El Salvador: è tregua tra governo e pandillas

Creato il 02 aprile 2012 da Eldorado

Si può negoziare la giustizia? Nel Salvador sembra di sì. Quindici omicidi al giorno, una media che raggiungeva quelle da zona di guerra, il triste primato di una società marcata dalla violenza e dalla presenza della criminalità in ogni ambito. Al secondo posto nel mondo, dietro l’Honduras, nella percentuale omicidi-abitanti (68 ogni 100.000), El Salvador ha conosciuto in marzo una flessione del 40% degli atti criminali.

Da più parti si è parlato di una tregua, di un accordo segreto raggiunto dal governo con i capi delle maras, le temibili bande che tengono in ostaggio i quartieri periferici e disagiati delle città salvadoregne. I segnali ci sono tutti. All’inizio di marzo, infatti, i leader delle principali bande (la Mara Salvatrucha e la Barrio 18) sono stati trasferiti dalle prigioni di massima sicurezza a recinti carcerari dove le regole sono più blande: possono ricevere visite famigliari, parlare con i giornalisti, partecipare alle messe e godere dei diritti dei più. Oltre alla diminuzione dei crimini, si è fatto registrare anche un avvicinamento tra le due bande rivali. Questo ultimo avvenimento ha però un artefice, monsignor Fabio Colindres, che non ha avuto problemi nel dichiarare che negli ultimi mesi ha lavorato nelle prigioni per ottenere un migliore trattamento per i reclusi a cambio di un segnale di distensione dai capi delle pandillas. L’opera ha dato dei risultati inaspettati, come il pentimento pubblico di Dionisio Umanzor, El Sirra, capo della Mara Salvatrucha che ha chiesto pubblicamente perdono ¨per aver peccato contro Dio ed il Paese¨.

Il vescovo Colindres crede che la via da seguire sia quella del dialogo, a differenza del presidente Mauricio Funes che insiste nel negare che vi sia stato un negoziato o un accordo tra le autorità governative e i mareros.  Anzi, imputa la diminuzione dei crimini alla sua scelta di usare le maniere forti, una strategia che ora starebbe dando i risultati attesi. Funes, di fatto, ha voluto nei posti responsabili della sicurezza, due funzionari dalla fama di duri, il Ministro di giustizia –il generale David Munguía Payés-  ed il direttore della Policia Nacional, Francisco Salinas. I 30 anni di carcere duro comminati a Umanzor avrebbero insomma convinto i capi mareros a più quieti consigli.

Il dibattito è aperto e si è già diffuso a tutto il Centroamerica. In Honduras la recente rivolta carceraria fa pensare ad una richiesta esplicita delle bande locali a ricevere lo stesso trattamento dei loro colleghi salvadoregni.  Qui da tre giorni non si può entrare nel carcere di San Pedro Sula dove, dopo la strage di venerdì che ha provocato 13 morti, le installazioni sono in mano ai mareros.

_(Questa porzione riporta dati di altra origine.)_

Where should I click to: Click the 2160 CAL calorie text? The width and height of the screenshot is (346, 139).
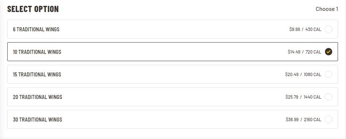coord(313,119)
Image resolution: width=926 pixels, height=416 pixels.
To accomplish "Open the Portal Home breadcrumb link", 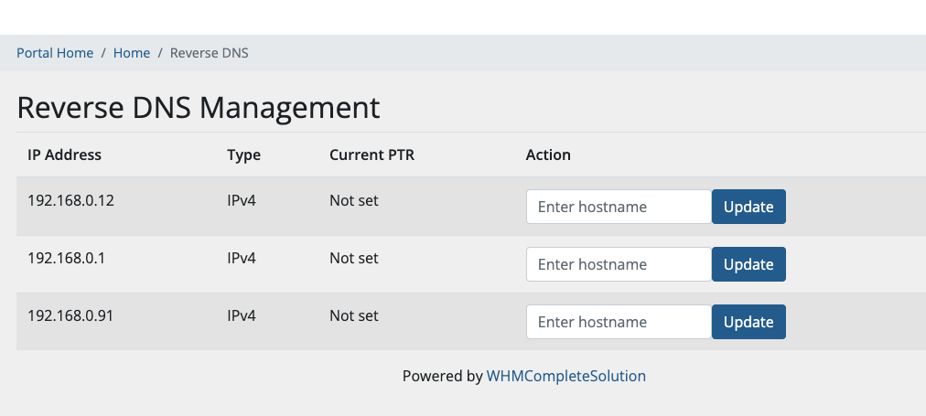I will point(55,53).
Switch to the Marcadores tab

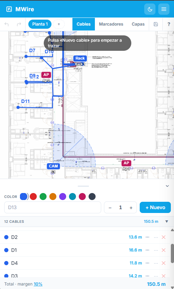click(x=111, y=24)
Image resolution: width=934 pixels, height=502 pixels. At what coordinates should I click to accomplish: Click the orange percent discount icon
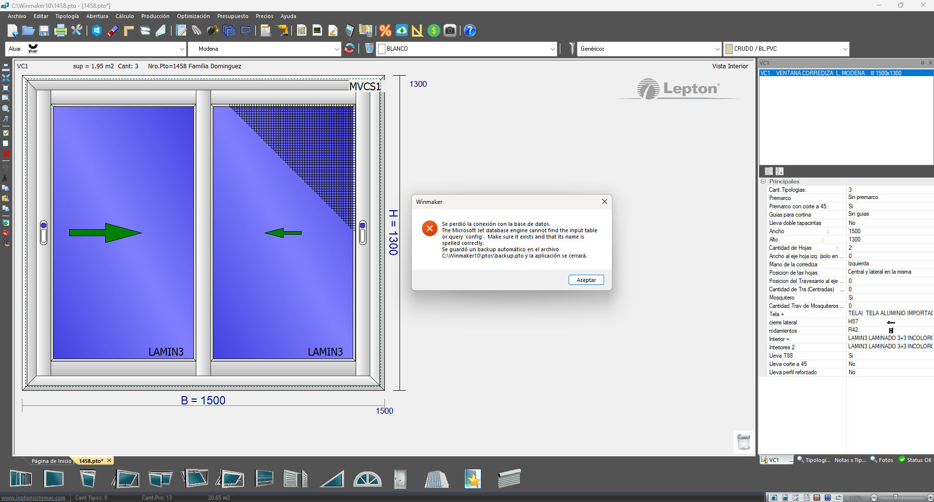click(x=385, y=31)
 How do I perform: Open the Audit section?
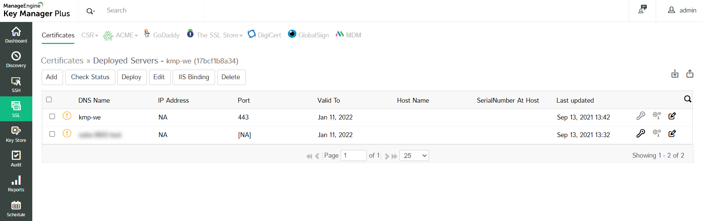16,159
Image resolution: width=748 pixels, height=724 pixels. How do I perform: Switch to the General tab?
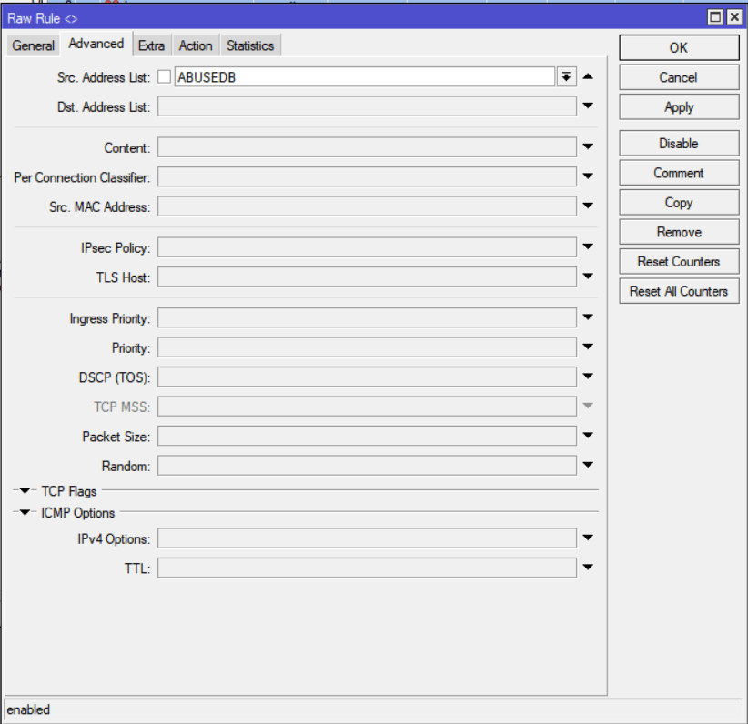pos(34,45)
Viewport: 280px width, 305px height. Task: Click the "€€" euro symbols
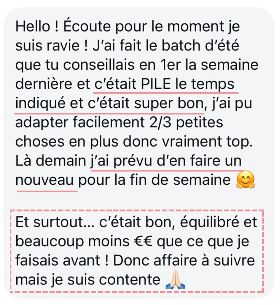pyautogui.click(x=143, y=241)
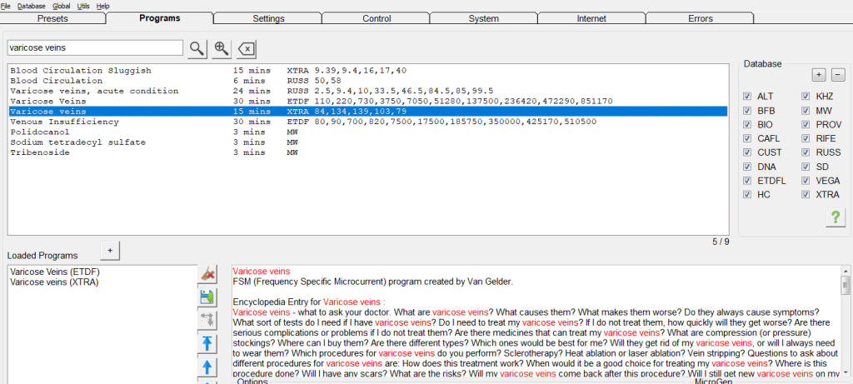Toggle the RIFE database checkbox
853x384 pixels.
[x=806, y=138]
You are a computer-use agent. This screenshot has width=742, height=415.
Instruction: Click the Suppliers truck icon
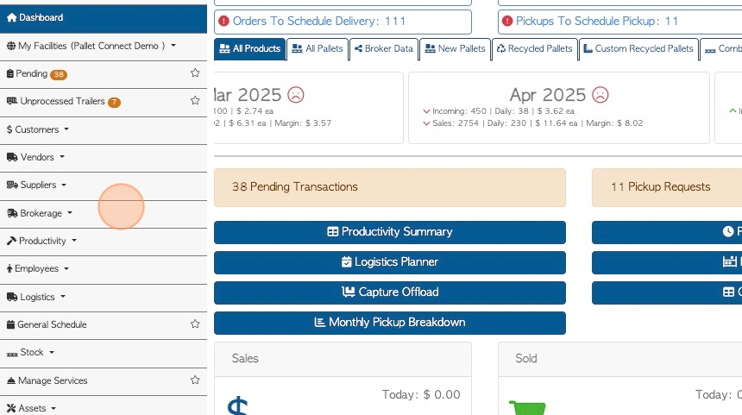(12, 185)
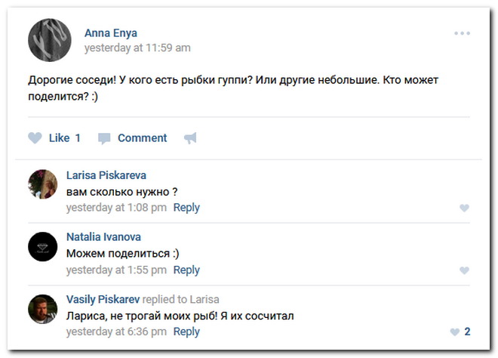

Intanto, non mancano le analisi sociologiche e le critiche al sistema di causa-effetto usato per ottenere la tregua. Senza un programma di prevenzione, senza risposte chiare da parte del governo ed interventi nel sociale, la tregua rimarrà appunto solo un avvenimento temporaneo in attesa della prossima escalation del crimine.